Querying Vectors¶
Standard Query¶
Standard vector query syntax is provided for vector fields with vector indexes. The following command will return n (specified by size/topk) data records that are most close to the query vector.
POST my_index/_search
{
"size":2,
"_source": false,
"query": {
"vector": {
"my_vector": {
"vector": [1, 1],
"topk":2
}
}
}
}
Parameter | Description |
---|---|
vector (the first one) | Indicates that the query type is VectorQuery. |
my_vector | Indicates the name of the vector field you want to query. |
vector (the second one) | Indicates the vector value you want to query, which can be an array or a Base64 string |
topk | Same as the value of size generally. |
Indicates optional query parameters. You can adjust the vector index parameters to achieve higher query performance or precision. |
Type | Parameter | Description |
---|---|---|
Graph index configuration parameters | ef | Queue size of the neighboring node during the query. A larger value indicates a higher query precision and slower query speed. The default value is 200. Value range: (0, 100000] |
max_scan_num | Maximum number of scanned nodes. A larger value indicates a higher query precision and slower query speed. The default value is 10000. Value range: (0, 1000000] | |
IVF index configuration parameters | nprobe | Number of center points. A larger value indicates a higher query precision and slower query speed. The default value is 100. Value range: (0, 100000] |
Compound Query¶
Vector search can be used together with other Elasticsearch subqueries, such as Boolean query and post-filtering, for compound query.
In the following two examples, top 10 (topk) results closest to the query vector are queried first. filter retains only the results whose my_label field is red.

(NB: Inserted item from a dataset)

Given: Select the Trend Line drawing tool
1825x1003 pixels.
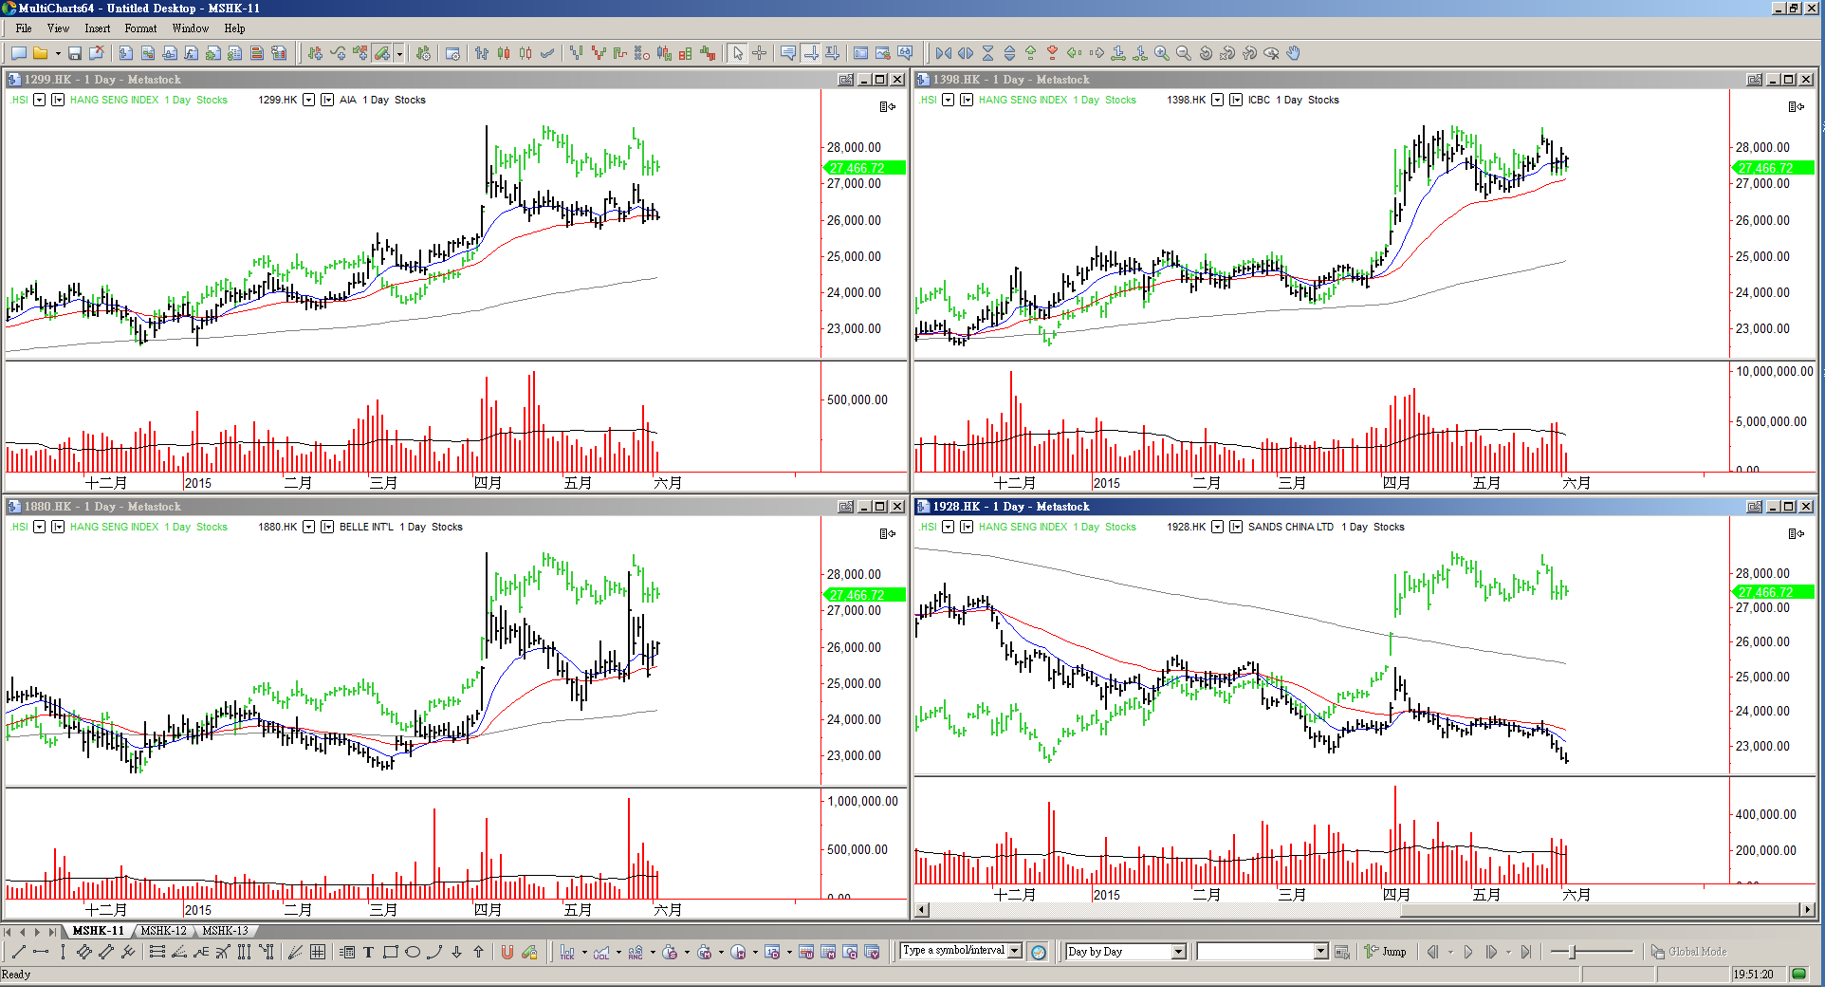Looking at the screenshot, I should click(x=18, y=953).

Example of a Boolean query
POST my_index/_search { "size": 10, "query": { "bool": { "must": { "vector": { "my_vector": { "vector": [1, 2], "topk": 10 } } }, "filter": { "term": { "my_label": "red" } } } } }
Example of post-filtering
GET my_index/_search { "size": 10, "query": { "vector": { "my_vector": { "vector": [1, 2], "topk": 10 } } }, "post_filter": { "term": { "my_label": "red" } } }
ScriptScore Query¶
You can use script_score to perform Nearest Neighbor Search (NSS) on vectors. The query syntax is provided below.

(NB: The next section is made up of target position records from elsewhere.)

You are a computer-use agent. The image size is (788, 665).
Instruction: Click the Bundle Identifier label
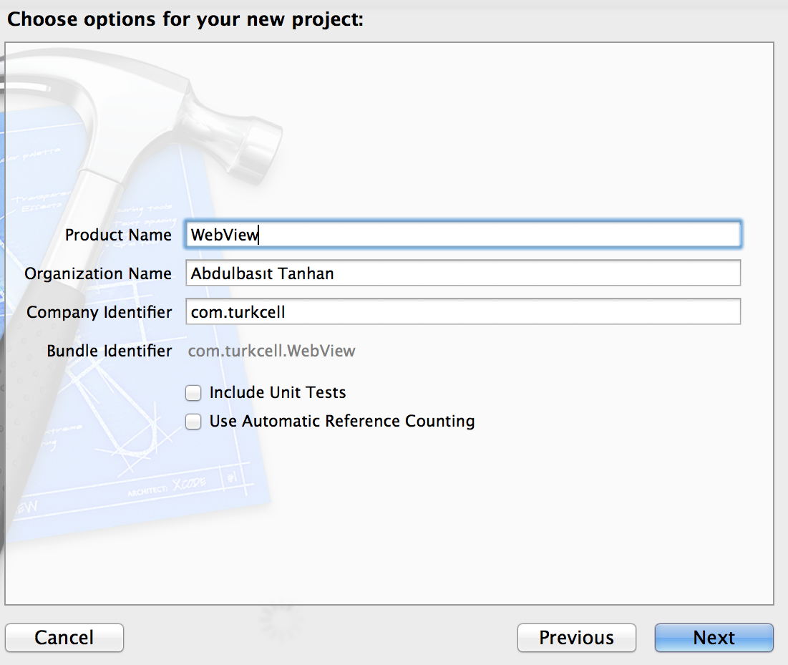point(109,351)
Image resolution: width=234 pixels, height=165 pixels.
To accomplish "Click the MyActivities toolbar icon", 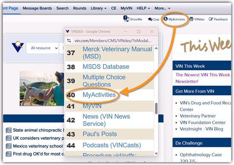I will pos(166,19).
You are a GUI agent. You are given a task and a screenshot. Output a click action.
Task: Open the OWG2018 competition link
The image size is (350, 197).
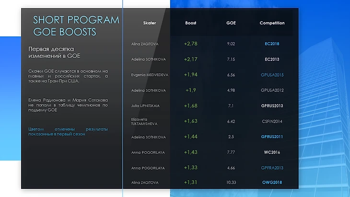point(272,183)
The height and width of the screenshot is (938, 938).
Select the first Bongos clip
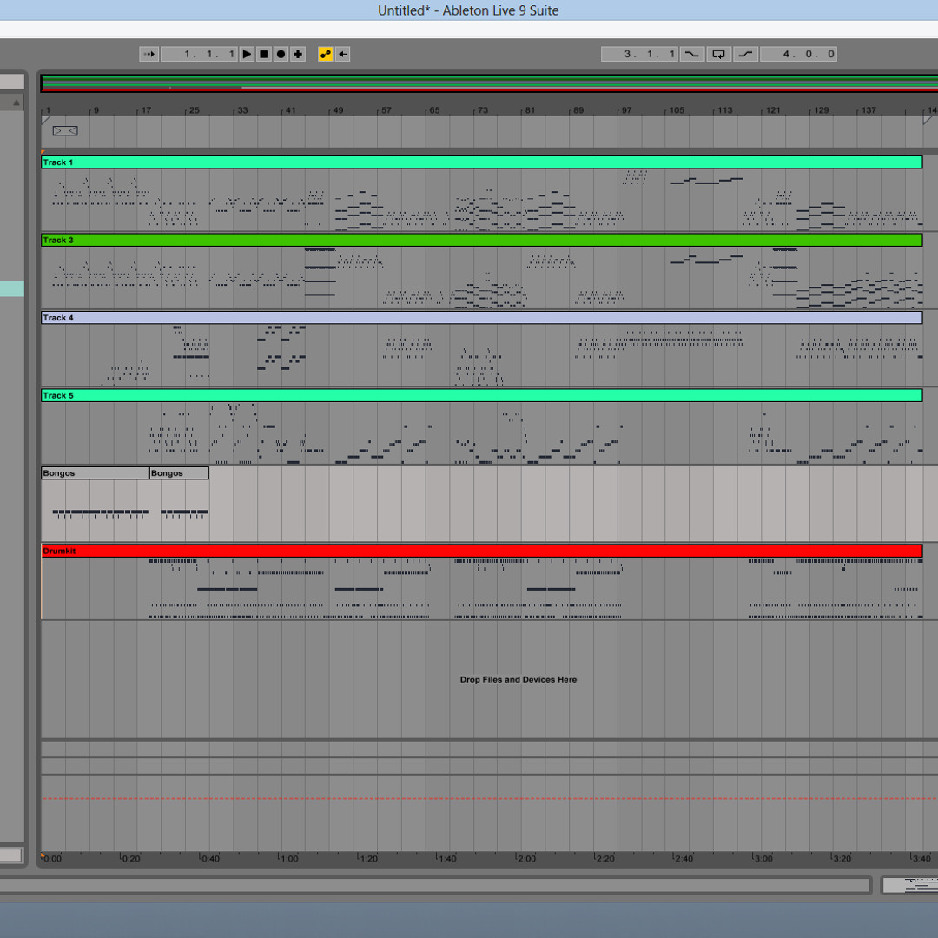click(94, 472)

The pre-filtering condition can be any query. script_score traverses only the pre-filtered results, calculates the vector similarity, and sorts and returns the results. The performance of this query depends on the size of the intermediate result set after the pre-filtering. If the pre-filtering condition is set to match_all, brute-force search is performed on all data.
POST my_index/_search
{
"size":2,
"query": {
"script_score": {
"query": {
"match_all": {}
},
"script": {
"source": "vector_score",
"lang": "vector",
"params": {
"field": "my_vector",
"vector": [1.0, 2.0],
"metric": "euclidean"
}
}
}
}
}
Parameter | Description |
---|---|
source | Script description. Its value is vector_score if the vector similarity is used for scoring. |
lang | Script syntax description. Its value is vector. |
field | Vector field name |
vector | Vector data to be queried |
metric | Measurement method, which can be euclidean, inner_product, cosine, and hamming. Default value: euclidean |
Re-Score Query¶
If the GRAPH_PQ or IVF_GRAPH_PQ index is used, the query results are sorted based on the asymmetric distance calculated by PQ. CSS supports re-scoring and ranking of query results to improve the recall rate.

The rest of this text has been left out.